The team set out their aspirations to address the needs of thousands of people in Oxfordshire who are not online. Their vision is that by 2025, the majority of those who are not currently online will have the digital access they need.
Getting Oxfordshire Online is a new initiative that refurbishes donated devices and passes them to people who need them. It also helps people to access the data, training and support they need to get online.
The official launch of the initiative was held at St Edmund Hall, Oxford, and was attended by 40 local philanthropists, businesses and delivery partners. These included representatives from the three device donation hubs that have been set up across Oxfordshire – Aspire in Oxford, SOFEA in Didcot and Bicester Green in the north of the county.
The initiative has been seed funded by Oxfordshire Community Foundation, Oxfordshire County Council and Our Common Good, and is now seeking further donations of money as well as devices to support the project over the coming years.
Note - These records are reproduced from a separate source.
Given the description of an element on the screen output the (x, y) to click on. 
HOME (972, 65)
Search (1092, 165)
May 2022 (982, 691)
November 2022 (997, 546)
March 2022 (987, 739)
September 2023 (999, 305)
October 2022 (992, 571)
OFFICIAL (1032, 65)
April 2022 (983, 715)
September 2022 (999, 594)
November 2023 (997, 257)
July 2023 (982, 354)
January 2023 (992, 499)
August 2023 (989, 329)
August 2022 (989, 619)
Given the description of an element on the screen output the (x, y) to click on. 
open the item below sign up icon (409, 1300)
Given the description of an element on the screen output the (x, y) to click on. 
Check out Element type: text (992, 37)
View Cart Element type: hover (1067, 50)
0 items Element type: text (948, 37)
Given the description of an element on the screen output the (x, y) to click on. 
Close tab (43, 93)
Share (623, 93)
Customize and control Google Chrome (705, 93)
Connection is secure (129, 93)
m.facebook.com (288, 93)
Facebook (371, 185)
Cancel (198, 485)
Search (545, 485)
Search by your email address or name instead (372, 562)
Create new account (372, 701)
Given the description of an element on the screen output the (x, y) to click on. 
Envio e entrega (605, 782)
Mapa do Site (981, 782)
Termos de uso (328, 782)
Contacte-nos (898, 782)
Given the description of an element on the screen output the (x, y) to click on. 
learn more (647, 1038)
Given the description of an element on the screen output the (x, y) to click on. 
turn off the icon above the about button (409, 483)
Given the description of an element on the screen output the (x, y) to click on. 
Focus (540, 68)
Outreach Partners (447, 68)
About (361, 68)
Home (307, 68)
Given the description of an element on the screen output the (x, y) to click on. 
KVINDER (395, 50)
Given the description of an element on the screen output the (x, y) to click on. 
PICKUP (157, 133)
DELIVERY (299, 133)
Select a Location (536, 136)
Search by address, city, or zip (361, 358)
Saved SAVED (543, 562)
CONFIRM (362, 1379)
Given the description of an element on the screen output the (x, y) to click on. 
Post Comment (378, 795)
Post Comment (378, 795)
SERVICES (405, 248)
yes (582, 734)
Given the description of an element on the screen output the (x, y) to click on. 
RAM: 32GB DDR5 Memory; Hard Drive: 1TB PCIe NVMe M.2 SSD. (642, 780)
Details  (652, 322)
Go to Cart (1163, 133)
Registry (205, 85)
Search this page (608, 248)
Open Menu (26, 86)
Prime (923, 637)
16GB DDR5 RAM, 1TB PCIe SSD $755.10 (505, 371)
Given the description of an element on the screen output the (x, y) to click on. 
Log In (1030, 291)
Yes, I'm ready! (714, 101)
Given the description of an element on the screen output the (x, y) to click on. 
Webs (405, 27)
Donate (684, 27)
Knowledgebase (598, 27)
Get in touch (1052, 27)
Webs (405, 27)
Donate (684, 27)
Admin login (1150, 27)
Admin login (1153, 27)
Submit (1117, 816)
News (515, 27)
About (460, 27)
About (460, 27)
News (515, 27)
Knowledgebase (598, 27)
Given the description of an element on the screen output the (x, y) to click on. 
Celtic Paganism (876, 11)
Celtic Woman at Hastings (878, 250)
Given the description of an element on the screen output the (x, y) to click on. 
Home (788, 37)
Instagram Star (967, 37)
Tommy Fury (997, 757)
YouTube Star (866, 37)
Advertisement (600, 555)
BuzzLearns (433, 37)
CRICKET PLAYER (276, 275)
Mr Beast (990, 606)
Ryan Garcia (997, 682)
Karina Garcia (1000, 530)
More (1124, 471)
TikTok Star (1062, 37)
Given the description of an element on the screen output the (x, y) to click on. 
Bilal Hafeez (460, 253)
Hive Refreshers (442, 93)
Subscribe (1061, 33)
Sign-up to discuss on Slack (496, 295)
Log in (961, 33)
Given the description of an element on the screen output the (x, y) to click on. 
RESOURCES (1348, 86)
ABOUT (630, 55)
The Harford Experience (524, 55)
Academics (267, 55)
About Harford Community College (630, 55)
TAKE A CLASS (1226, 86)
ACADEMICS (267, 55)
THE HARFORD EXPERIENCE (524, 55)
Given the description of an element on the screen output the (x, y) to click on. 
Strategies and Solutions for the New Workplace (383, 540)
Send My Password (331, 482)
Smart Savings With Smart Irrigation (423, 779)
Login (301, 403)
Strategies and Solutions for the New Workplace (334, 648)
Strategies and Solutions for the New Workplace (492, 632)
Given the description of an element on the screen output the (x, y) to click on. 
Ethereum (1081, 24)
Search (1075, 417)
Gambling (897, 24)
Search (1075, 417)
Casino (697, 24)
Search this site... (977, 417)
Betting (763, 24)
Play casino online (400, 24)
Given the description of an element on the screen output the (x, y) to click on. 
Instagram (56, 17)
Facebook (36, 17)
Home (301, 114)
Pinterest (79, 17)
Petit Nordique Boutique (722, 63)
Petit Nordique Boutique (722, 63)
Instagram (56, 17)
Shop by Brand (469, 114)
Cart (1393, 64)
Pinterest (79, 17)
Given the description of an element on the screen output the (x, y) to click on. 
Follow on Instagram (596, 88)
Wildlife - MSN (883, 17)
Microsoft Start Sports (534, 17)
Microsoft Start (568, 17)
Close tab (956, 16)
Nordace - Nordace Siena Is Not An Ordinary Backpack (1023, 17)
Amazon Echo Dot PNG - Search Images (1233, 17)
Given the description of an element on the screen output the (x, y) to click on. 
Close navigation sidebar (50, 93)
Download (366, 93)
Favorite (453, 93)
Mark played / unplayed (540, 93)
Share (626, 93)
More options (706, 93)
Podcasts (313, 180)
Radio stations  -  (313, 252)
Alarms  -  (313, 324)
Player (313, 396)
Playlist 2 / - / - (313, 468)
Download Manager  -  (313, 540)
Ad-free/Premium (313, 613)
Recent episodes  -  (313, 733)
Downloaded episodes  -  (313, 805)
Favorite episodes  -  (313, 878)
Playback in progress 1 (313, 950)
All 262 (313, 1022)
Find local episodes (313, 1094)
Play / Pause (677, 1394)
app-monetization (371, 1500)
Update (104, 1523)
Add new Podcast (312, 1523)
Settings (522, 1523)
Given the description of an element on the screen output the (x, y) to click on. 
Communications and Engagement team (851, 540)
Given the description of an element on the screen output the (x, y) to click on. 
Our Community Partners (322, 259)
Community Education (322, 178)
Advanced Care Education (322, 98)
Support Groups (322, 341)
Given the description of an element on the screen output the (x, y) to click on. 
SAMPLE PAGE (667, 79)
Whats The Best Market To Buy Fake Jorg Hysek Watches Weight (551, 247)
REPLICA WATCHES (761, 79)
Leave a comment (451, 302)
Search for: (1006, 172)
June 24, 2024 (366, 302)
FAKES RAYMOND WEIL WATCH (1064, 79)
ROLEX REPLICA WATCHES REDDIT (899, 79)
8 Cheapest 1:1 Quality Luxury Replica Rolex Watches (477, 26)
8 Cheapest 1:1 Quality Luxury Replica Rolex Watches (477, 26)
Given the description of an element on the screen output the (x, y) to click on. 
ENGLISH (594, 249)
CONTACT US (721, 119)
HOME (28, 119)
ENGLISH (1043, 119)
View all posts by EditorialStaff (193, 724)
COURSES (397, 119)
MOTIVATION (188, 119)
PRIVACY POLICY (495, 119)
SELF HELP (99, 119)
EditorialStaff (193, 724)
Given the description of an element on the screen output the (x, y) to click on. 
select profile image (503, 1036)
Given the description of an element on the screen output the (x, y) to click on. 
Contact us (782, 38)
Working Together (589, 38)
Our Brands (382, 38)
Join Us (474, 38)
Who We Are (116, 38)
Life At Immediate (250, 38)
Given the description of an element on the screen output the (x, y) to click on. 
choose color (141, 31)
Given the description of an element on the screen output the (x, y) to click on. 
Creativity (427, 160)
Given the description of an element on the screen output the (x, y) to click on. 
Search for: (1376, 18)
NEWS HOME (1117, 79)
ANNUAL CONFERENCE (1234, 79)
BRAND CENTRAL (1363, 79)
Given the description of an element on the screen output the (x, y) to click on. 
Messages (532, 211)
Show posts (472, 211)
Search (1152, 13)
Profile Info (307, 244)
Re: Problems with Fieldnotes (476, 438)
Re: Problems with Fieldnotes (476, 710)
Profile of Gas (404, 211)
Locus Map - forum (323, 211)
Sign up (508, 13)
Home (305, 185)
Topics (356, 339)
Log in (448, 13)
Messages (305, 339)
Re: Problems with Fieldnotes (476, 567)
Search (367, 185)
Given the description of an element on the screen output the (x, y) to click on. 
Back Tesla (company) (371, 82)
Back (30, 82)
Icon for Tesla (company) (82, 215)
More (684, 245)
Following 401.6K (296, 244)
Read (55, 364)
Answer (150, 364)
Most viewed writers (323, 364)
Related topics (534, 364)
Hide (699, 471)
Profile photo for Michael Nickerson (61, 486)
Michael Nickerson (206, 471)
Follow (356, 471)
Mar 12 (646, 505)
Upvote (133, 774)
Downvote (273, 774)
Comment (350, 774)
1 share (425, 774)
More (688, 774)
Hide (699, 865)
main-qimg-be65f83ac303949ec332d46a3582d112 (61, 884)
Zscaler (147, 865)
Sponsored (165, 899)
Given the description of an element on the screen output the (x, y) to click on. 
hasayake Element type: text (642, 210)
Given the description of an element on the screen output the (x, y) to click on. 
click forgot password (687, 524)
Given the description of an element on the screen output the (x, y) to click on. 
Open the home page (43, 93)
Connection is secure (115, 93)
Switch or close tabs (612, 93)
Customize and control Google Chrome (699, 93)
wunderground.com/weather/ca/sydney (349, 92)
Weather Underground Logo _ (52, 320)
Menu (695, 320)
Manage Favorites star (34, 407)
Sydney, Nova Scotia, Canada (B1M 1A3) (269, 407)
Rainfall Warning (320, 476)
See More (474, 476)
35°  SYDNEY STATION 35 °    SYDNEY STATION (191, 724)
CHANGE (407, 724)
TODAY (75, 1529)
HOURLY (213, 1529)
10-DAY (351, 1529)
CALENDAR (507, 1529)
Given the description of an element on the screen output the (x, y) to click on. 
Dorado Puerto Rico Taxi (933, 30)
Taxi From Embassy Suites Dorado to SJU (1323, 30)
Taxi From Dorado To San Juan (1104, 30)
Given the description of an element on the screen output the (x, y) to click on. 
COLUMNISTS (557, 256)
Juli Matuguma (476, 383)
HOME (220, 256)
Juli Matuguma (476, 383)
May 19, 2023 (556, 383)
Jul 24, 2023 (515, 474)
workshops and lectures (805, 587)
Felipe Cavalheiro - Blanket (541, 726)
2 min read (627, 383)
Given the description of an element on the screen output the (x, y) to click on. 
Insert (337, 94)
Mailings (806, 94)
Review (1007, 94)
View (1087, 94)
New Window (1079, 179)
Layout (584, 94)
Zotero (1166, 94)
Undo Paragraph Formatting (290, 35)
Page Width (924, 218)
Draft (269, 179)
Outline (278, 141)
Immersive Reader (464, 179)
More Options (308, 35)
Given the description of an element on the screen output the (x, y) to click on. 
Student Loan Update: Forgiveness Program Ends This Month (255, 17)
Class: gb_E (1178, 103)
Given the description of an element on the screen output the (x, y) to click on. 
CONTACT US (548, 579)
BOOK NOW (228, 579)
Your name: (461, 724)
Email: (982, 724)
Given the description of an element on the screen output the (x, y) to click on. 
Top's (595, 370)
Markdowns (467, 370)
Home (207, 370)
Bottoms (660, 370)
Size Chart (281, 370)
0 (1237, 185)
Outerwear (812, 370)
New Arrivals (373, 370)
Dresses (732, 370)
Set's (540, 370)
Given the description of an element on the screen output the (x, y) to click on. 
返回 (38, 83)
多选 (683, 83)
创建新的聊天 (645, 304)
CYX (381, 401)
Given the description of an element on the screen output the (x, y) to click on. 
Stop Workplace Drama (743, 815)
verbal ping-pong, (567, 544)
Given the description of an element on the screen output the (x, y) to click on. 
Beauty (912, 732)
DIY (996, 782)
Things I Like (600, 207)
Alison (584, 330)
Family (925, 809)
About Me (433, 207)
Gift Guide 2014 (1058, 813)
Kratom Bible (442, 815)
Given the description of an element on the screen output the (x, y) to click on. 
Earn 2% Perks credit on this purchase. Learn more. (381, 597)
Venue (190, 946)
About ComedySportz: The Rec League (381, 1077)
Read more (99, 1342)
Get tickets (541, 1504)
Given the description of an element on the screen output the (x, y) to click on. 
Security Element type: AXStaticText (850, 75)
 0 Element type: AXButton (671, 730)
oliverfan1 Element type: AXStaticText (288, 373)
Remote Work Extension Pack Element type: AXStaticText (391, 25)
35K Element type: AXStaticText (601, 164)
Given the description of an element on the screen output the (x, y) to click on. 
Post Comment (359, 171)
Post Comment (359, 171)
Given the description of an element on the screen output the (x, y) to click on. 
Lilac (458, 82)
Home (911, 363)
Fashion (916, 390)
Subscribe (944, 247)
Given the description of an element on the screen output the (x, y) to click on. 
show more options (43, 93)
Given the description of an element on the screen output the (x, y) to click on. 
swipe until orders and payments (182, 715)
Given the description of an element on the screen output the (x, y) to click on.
It was emphasised that whilst the pandemic is moving into a new phase, the need to get online has not abated. Charities working with disadvantaged people made the case that vital services are almost all now digital first, including access to school work, benefits, refugee support and job-seeking. A video with perspectives from people at the frontline of some of these needs was shared at the event.
Ed Vaizey, former MP for Didcot and Minister for Digital, Culture, Media and Sport, spoke at the event in support of the initiative. He said: “During my time in Government it was already apparent that digital poverty was an issue. However, since the pandemic, and now as more and more essential services move online, it has become clear that having digital access is absolutely a need not a luxury. I wholeheartedly support this ambitious and vital initiative, which I believe is the first to target beneficiaries of all ages across a whole county.”
Paul Donovan, a local philanthropist who has funded the early stages of the project, made a strong case for philanthropic investment in Getting Oxfordshire Online, explaining that since its inception, Oxfordshire Community Foundation and its delivery partners had set out a clear mandate and established the management and governance that would help it succeed.
Pledging to give a further £10,000 for the next stage of implementation, Paul said: “At Our Common Good we are interested in supporting social impact ideas that have clear potential for growth or replication. We were pleased to partner with OCF to help fund the initial development of GOO. We are now pleased to provide financial support for the next phase of the programme, and to encourage organisations and individuals in the county to get involved.”
Oxfordshire Community Foundation’s Chair Ian Busby closed the event with an appeal for local philanthropists to step up and support the next phase of the project. He said: “We are looking to raise £300k per year in order to supply around 3,000 free or low-cost devices to people in Oxfordshire per year. There is a significant return on investment for donors – creating value from otherwise wasted devices by putting them to good use for disadvantaged communities.”